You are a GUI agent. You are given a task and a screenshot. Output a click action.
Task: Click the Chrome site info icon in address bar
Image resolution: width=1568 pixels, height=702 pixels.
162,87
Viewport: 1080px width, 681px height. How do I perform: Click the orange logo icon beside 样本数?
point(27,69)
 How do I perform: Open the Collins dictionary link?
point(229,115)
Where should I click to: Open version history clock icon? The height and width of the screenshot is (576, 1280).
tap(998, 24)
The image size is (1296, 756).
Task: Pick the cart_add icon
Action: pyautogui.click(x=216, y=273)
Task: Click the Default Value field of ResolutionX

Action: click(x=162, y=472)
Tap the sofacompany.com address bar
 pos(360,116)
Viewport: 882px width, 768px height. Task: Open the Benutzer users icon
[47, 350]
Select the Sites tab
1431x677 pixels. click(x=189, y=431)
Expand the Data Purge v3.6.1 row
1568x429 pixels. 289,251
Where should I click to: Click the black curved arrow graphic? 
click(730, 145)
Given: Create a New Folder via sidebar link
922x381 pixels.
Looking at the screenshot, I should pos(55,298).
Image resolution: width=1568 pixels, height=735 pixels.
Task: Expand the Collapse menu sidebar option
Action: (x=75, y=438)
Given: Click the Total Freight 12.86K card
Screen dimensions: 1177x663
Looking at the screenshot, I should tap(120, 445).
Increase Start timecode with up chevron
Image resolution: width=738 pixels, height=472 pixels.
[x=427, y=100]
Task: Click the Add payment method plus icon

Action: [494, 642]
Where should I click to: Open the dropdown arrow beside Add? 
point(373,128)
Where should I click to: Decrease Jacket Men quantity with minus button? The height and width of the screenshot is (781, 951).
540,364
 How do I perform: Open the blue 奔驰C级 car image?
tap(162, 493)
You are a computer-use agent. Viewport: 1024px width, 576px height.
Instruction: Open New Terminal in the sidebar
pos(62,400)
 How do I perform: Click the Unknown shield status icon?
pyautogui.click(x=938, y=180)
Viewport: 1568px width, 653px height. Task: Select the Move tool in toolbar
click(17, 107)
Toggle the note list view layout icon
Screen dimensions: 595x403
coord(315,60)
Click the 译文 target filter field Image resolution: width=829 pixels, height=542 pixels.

○ ○ ○ ○

> INSTRUCTIONS FOR THE TASK: Copy the records above, keeping every word the same.

> ANSWER TO THE EXERCISE:
You are a GUI agent. You are given a task and a screenshot. Output a click action.
Task: Click the Chrome site info icon in address bar
Image resolution: width=1568 pixels, height=702 pixels.
162,87
Viewport: 1080px width, 681px height. How do I perform: Click the orange logo icon beside 样本数?
point(27,69)
 How do I perform: Open the Collins dictionary link?
point(229,115)
Where should I click to: Open version history clock icon? The height and width of the screenshot is (576, 1280).
tap(998, 24)
The image size is (1296, 756).
Task: Pick the cart_add icon
Action: pyautogui.click(x=216, y=273)
Task: Click the Default Value field of ResolutionX

Action: click(x=162, y=472)
Tap the sofacompany.com address bar
 pos(360,116)
Viewport: 882px width, 768px height. Task: Open the Benutzer users icon
[47, 350]
Select the Sites tab
1431x677 pixels. click(x=189, y=431)
Expand the Data Purge v3.6.1 row
1568x429 pixels. 289,251
Where should I click to: Click the black curved arrow graphic? 
click(730, 145)
Given: Create a New Folder via sidebar link
922x381 pixels.
Looking at the screenshot, I should pos(55,298).
Image resolution: width=1568 pixels, height=735 pixels.
Task: Expand the Collapse menu sidebar option
Action: (x=75, y=438)
Given: Click the Total Freight 12.86K card
Screen dimensions: 1177x663
Looking at the screenshot, I should tap(120, 445).
Increase Start timecode with up chevron
Image resolution: width=738 pixels, height=472 pixels.
[x=427, y=100]
Task: Click the Add payment method plus icon

Action: [494, 642]
Where should I click to: Open the dropdown arrow beside Add? 
point(373,128)
Where should I click to: Decrease Jacket Men quantity with minus button? The height and width of the screenshot is (781, 951).
540,364
 How do I perform: Open the blue 奔驰C级 car image?
tap(162, 493)
You are a computer-use agent. Viewport: 1024px width, 576px height.
Instruction: Open New Terminal in the sidebar
pos(62,400)
 How do I perform: Click the Unknown shield status icon?
pyautogui.click(x=938, y=180)
Viewport: 1568px width, 653px height. Task: Select the Move tool in toolbar
click(17, 107)
Toggle the note list view layout icon
Screen dimensions: 595x403
coord(315,60)
Click the 译文 target filter field Image resolution: width=829 pixels, height=542 pixels.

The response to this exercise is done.